Yesterday we summarized some of the main developments in the Linked Data world over the past year. Linked Data is a W3C-backed movement that is all about connecting data sets across the Web. It can be viewed as a subset of the wider Semantic Web movement, which is about adding meaning to the Web. However, there is some confusion in the Semantic Web community about the crossover. To add to the confusion, there is a term called 'Open Data' that is being bandied around too. This commonly describes data that has been uploaded to the Web and is accessible to all, but isn't necessarily "linked" to other data sets.
So what's the beef with all of these terms? In this post we seek clarity!
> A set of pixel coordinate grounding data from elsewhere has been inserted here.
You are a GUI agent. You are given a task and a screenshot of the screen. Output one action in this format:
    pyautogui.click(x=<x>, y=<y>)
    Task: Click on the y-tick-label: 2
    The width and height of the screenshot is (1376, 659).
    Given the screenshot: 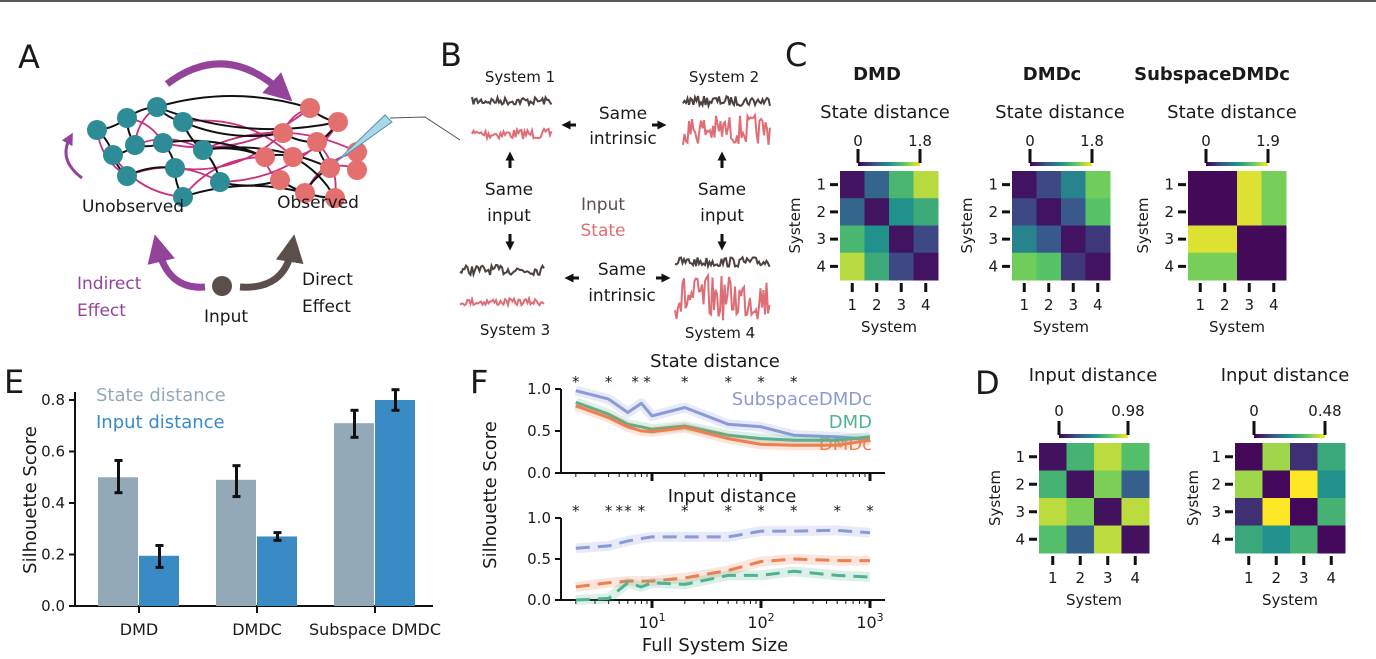 What is the action you would take?
    pyautogui.click(x=1216, y=484)
    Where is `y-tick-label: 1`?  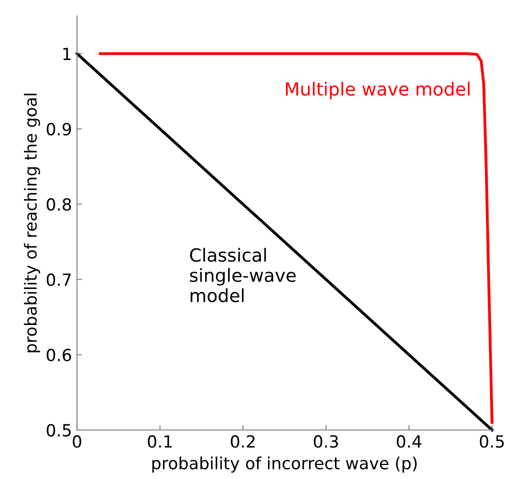
y-tick-label: 1 is located at coordinates (67, 54).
The Difference Between Open Data and Linked Data
In the discussion over yesterday's post, a few people tweeted that the U.K. government's public data website Data.gov.uk is mostly populated with 'Open Data' and not 'Linked Data.' But what does that mean? It means that much of the data on the site is available to the public, but it doesn't link to other data sources on the Web. It could be data that has been uploaded in CSV format (i.e. spreadsheet data), which Sir Tim Berners-Lee said in an interview with me last year is a common occurrence with government departments. Or it could be data in another non-Web format.
Screen from a Tim Berners-Lee presentation on Linked Data, circa 2008
Titti Cimmino put it nicely: Open Data is simply 'data on the web,' whereas Linked Data is a 'web of data.'
However, the idea of Open Data is to turn it into Linked Data. As John S. Erickson pointed out, the first priority of Data.gov.uk (and its U.S. counterpart) is to publish lots of Open Data. The next step is to work towards linking it all up. This is already starting to happen. Answering a question I posed on Twitter, Kingsley Idehen confirmed that Data.gov.uk is currently a combination of Open Data and Linked Data.
Linked Data and The Semantic Web
So may we then suggest that the idea of Linked Data is to turn it into a Semantic Web? Or are they the same thing already?
Lorna Campbell from the University of Strathclyde in Scotland tackled those and other questions in an excellent post earlier this month. She started by warning of the potential for another "holy war" about terminology. I won't delve into that in this post, however this excerpt from Campbell's post gives you a flavor of the terminology angst:
"Some argue that RDF is integral to Linked Data, other suggest that while it may be desirable, use of RDF is optional rather than mandatory. Some reserve the capitalized term Linked Data for data that is based on RDF and SPARQL, preferring lower case "linked data", or "linkable data", for data that uses other technologies."
Even Wikipedia can't define Semantic Web...
Campbell quotes from a number of other articles, in trying to come to a conclusion about how Linked Data and the Semantic Web relate. Perhaps the best definition she found was this one by Paul Walk:
- data can be open, while not being linked
- data can be linked, while not being open
- data which is both open and linked is increasingly viable
- the Semantic Web can only function with data which is both open and linked"
Why This Matters
So there you have it, Linked Data is NOT the same as the Semantic Web. It's also not necessarily open, in other words accessible to developers.
Whatever the definitions, the key points about all of Open Data, Linked Data and the Semantic Web, are:
- data is being uploaded to the Web that wasn't online before (e.g. much of the data on Data.gov.uk).
- structure is being added to the data using Linked Data and/or Semantic Web technologies.
The bottom line is that the more data we have on the Web that is linked and has defined meaning, the smarter our web applications will be. This is why these activities are so exciting, despite the terminology confusion!